„Muster erkennen, Strukturen verstehen“
Vier Fragen an… Volker Stollorz, freier Journalist mit Schwerpunkt Medizin
1. Welche besonderen Herausforderungen stellen sich für den Datenjournalismus in Deutschland?
Ich sehe – vor allem in meiner Rolle als Medizinjournalist – drei Dinge, die zu verbessern wären. Erstens: Transparenz. Während es in den Ländern wie den USA Projekte wie Dollars for Docs von ProPublica gibt, wo Zahlungen von Pharmafirmen an Ärzte veröffentlicht werden, um Interessenkonflikte erkennen zu können, sind solche Daten in Deutschland nicht zugänglich. Vielleicht wird so etwas ab 2016 möglich, aber fehlende Daten und mangelnde Transparenz sind in der gesamten Medizin hierzulande ein Problem. Zweitens: Teambildung. Die Kompetenzen im Datenjournalismus sind meist verteilt auf mehrere Personen. Es braucht aber Koordination und Strukturen für eine Teambildung, zur Auswertung diffiziler Datensätze und zum Geschichten finden und aufbereiten. Drittens: Bewusstseinsbildung. Im Zusammenhang mit der Verfügbarkeit von Daten muss sich ein stärkeres Bewusstsein für die Macht von Daten entwickeln – und dafür, wie sich damit Geschichten auf originelle Art erzählen lassen.
2. Wo können Wissenschaftler und Journalisten zusammenarbeiten?
Der größte Unterschied zwischen einem Data-Wissenschaftler und Journalisten besteht wohl darin, dass der Wissenschaftler darin kompetent ist, Strukturen und Muster in Daten zu erkennen, während der Journalist stärker auf Ausreißer und eine mögliche Skandalisierung fokussieren wird. Man kann sagen, dass sich beide Kompetenzen berühren und befruchten können und sollten, aber Wissenschaftler und Journalisten letztendlich unterschiedliche Rollen einnehmen. Statistische Kenntnisse und Programmier-Kniffe helfen bei der Ordnung von Datensätzen und verkürzen Projektzeiten enorm. Als Journalist habe ich vielleicht eher die Chance, ein Risiko zu wagen, weil ich unabhängig von Akteuren im System agieren kann.
3. Wie sollte man den Datenjournalismus in Deutschland fördern?
Ich sehe ein paar Probleme in der Förderung in Deutschland. Das eine ist ein Ressourcenproblem: Es gibt für Datenjournalismus zu wenig Geld, Zeit und Manpower. Es wäre gut, wenn man Kompetenz-Zentren oder Einheiten mit Experimental-Charakter einrichten würde, die professionelle Datenauswertung routinemäßig betreiben und damit Erfahrungen haben. Da hinkt Deutschland im internationalen Vergleich hinterher. Wenn man Mentoring- oder Partner-Projekte bilden könnte, die in Redaktionen Kompetenzen aufbauen helfen, wäre das schon ein Fortschritt.
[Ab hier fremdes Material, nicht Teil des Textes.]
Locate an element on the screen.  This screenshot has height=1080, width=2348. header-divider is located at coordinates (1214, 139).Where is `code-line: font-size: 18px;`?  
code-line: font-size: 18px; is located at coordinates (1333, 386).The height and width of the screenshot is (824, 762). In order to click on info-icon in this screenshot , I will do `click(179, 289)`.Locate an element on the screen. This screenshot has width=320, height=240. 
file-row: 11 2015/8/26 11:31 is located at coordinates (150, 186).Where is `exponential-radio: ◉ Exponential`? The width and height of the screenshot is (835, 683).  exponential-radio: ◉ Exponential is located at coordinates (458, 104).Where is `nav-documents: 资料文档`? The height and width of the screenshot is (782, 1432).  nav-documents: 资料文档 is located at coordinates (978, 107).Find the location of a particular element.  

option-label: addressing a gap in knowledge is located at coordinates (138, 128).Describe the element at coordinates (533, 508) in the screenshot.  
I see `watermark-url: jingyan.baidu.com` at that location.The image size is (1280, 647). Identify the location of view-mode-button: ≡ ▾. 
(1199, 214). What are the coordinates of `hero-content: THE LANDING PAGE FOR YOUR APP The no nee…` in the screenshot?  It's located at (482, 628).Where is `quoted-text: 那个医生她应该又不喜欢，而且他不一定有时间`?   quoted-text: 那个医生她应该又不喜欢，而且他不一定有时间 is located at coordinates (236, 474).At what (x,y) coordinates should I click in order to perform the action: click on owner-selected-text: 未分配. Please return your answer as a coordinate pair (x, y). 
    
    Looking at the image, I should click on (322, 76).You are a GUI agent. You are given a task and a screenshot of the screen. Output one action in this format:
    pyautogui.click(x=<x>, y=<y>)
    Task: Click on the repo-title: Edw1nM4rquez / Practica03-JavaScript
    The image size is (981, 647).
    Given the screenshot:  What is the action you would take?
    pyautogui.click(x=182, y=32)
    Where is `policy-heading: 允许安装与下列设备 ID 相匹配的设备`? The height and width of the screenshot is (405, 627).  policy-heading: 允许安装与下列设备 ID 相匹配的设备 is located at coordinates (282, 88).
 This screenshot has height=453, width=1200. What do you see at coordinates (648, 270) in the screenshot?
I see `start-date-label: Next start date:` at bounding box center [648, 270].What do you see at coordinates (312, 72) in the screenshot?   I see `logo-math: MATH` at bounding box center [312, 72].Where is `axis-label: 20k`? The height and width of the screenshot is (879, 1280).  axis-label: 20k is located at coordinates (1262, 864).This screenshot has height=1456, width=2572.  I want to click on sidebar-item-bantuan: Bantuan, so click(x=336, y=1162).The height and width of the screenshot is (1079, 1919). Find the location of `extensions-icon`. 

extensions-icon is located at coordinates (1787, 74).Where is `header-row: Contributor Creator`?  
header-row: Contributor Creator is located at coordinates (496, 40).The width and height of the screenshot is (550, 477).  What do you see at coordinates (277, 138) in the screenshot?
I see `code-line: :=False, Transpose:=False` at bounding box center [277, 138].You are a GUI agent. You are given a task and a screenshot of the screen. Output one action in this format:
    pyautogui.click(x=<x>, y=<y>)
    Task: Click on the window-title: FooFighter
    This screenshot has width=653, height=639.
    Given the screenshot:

Dafür muss aber auch das Bewusstsein für das Potenzial von Datenjournalismus in den Redaktionen wachsen. Vor allem, weil das Geld vermutlich anderweitig gespart oder reingeholt werden muss. Guter Datenjournalismus kostet nun einmal Geld.
4. Wo sind die Grenzen des Datenjournalismus vor dem Hintergrund der jüngsten Datenschutzdebatten?
Die Debatte um Daten und Datenschutz ist hochkomplex, auch in der Medizin. Meine Grenzen als Journalist liegen an dem Punkt, wo einzelne Patienten als solche identifizierbar werden könnten. Natürlich kann man durch Aggregation von Datensätzen de-anonymisieren, aber für mich zählt nicht der einzelne Name und seine Behandlung, sondern Ziel meiner Berichterstattung ist die Qualität der Behandlung und der generellen medizinischen Qualität in Deutschland. Datenjournalismus kann Muster erkennen, Strukturen verstehen, Qualität erkennen und schlechte Institutionen finden. Die Verantwortung des Journalisten liegt auch darin, dass man nicht einfach in den Daten wühlt, sondern dass man einen sorgfältigen Umgang mit den Daten und den Regeln des Datenschutzes pflegt. Hier müssen jeweils Qualitätsstandards erarbeitet werden.